Quel est le potentiel de régénération naturelle des régions tropicales déboisées dans le monde ?
Nous avons exposé dans plusieurs articles [1 et 2] l’impact climatique positif du verdissement qui a démarré au début des années 1980 et a contenu 12% du réchauffement climatique.
Fort de ce constat, il est utile d’examiner le potentiel d’extension de ce verdissement. L’étude “Global potential for natural regeneration in deforested tropical regions” [3] permet de s’en faire une idée en examinant le potentiel de régénération naturelle dans les régions tropicales déboisées. Cette étude, publiée dans @Nature en 2024, est basée sur les données 2000-2016 et repose un modèle doté d’une résolution spatiale de 30 mètres.
Selon cette étude, une superficie de 215 millions d’hectares pourrait être reboisée efficacement avec les méthodes de régénération naturelle forestière. Avec 52% de la superficie pouvant bénéficier de cette approche, cinq pays devraient être ciblés prioritairement : Brésil, Indonésie, Chine, Mexique et Colombie.
La méthode de régénération naturelle est plus pérenne. Elle se caractérise par ses coûts abordables: “12 à 3 880 USD par ha contre 105 à 25 830 USD” pour la plantation d’arbres. Cette approche a notamment été popularisée par Tony Rinaudo, grand promoteur de la régénération naturelle qu’il a déployé au Niger, avant que la méthode ne soit largement disséminée dans les pays tropicaux, Afrique en tête.
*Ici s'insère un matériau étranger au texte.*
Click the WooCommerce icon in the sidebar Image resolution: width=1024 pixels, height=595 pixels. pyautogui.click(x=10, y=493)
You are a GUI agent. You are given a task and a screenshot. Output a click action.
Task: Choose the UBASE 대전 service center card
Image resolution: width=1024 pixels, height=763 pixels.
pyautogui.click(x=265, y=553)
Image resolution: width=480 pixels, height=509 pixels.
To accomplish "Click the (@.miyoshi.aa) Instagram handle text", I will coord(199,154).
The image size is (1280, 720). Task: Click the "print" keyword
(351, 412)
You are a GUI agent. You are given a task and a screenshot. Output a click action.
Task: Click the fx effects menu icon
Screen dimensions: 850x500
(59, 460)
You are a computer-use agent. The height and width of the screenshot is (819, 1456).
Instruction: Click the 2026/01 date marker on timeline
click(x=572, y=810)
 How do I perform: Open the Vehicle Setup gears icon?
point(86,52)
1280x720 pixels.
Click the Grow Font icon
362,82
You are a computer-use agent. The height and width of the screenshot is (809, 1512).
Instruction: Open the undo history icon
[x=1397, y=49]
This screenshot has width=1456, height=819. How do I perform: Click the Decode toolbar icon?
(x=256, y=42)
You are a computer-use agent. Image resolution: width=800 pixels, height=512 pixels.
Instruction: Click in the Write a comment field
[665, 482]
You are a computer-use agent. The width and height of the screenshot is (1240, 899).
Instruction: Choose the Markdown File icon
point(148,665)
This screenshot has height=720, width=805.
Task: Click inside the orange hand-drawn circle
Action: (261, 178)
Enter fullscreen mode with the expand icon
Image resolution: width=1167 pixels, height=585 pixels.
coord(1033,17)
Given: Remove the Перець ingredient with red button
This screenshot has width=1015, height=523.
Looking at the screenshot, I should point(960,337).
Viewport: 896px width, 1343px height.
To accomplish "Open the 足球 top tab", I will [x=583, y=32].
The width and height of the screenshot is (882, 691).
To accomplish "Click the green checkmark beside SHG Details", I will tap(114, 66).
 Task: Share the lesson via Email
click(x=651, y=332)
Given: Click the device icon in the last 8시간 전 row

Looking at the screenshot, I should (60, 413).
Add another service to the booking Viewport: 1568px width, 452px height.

Les régions forestières tropicales constituent un hotspot de la perte de biodiversité, mais elles présentent aussi un potentiel très important de régénération.
Les auteurs de l’étude conçoivent leur travail comme un outil d’aide à la décision. En effet, la régénération naturelle est trop peu déployée, les décideurs ne sachant pas toujours où agir efficacement. La présente étude se base sur une analyse de télédétection, parue en 2022, ayant porté sur plusieurs millions de parcelles afin d’évaluer la pérennité de la repousse naturelle d’arbres. L’équipe de chercheurs a ensuite listé un ensemble de variables géospatiales, biophysiques et socio-économiques et utilisé des méthodes d’apprentissage automatique afin d’évaluer où la régénération naturelle a réussi dans les zones étudiées.
Dans l’étude de 2024, les chercheurs se sont concentrés sur les zones tropicales, mais la régénération naturelle pourrait également se déployer en zone tempérée, particulièrement là où l’aridification commence à entraver la croissance des arbres locaux.
Quand on pense à l’impact positif important du verdissement, qui a pour beaucoup reposé sur la Chine et l’Inde, ce processus gagnerait à être largement soutenu à l’échelle globale. Et le déploiement en parallèle de l’agroforesterie viendrait utilement soulager les forêts, afin qu’elles croissent avec moins de contraintes. Enfin, l’intensification agroécologique des pratiques agricoles a tout son intérêt pour soutenir le verdissement global.